“Ava?” Helena asked, “Are you alright?”
Ava looked at her. “My brother was murdered.”
She could see the instant horror in Helena’s eyes.
“He was beaten to death.”
Helena put her hand to her mouth.
“I can stop if you don’t want to hear,” Ava said.
Helena shook her head. “No. But you can stop if it’s too hard.”
It wasn’t hard. Ava was surprised by how easy it was to say, how it did not stick in her throat or stutter off her tongue the way she thought it would. How it came smoothly and surely. “Geo and Kenny, the pastor’s son, were found in the church parking lot. Kenny’s throat was cut.”
Helena seemed almost unable to speak. She opened her mouth, but nothing came out. She reached out and took Ava’s hand, then tried again. “Who killed them?”

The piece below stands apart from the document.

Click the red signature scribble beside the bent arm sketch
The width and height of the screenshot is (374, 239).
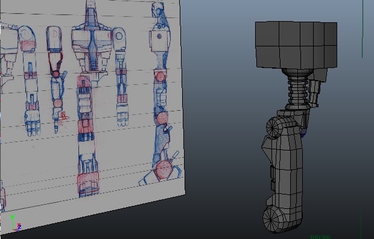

“I don’t know. No one was caught.” She remembered the dream she’d had two nights ago, of the dodgeball game, the fight, Geo’s trembling hand in hers, and Pastor Goode watching from above.
“Do you know why it happened? Why they were killed?”
“No,” Ava said. And another flash. This time, only voices.
Where’s Ava?
Leave my sister alone.
Ava felt a rush of lightheadedness and she leaned her head back against the railing. “I think it had something to do with me. I heard someone asking him where I was.”
“When?”
“Right before, I think.”
“Right before what?”
“Before they started beating him up.”
Helena shook her head, looking confused. “I don’t understand what you’re saying, Ava. Were you there?”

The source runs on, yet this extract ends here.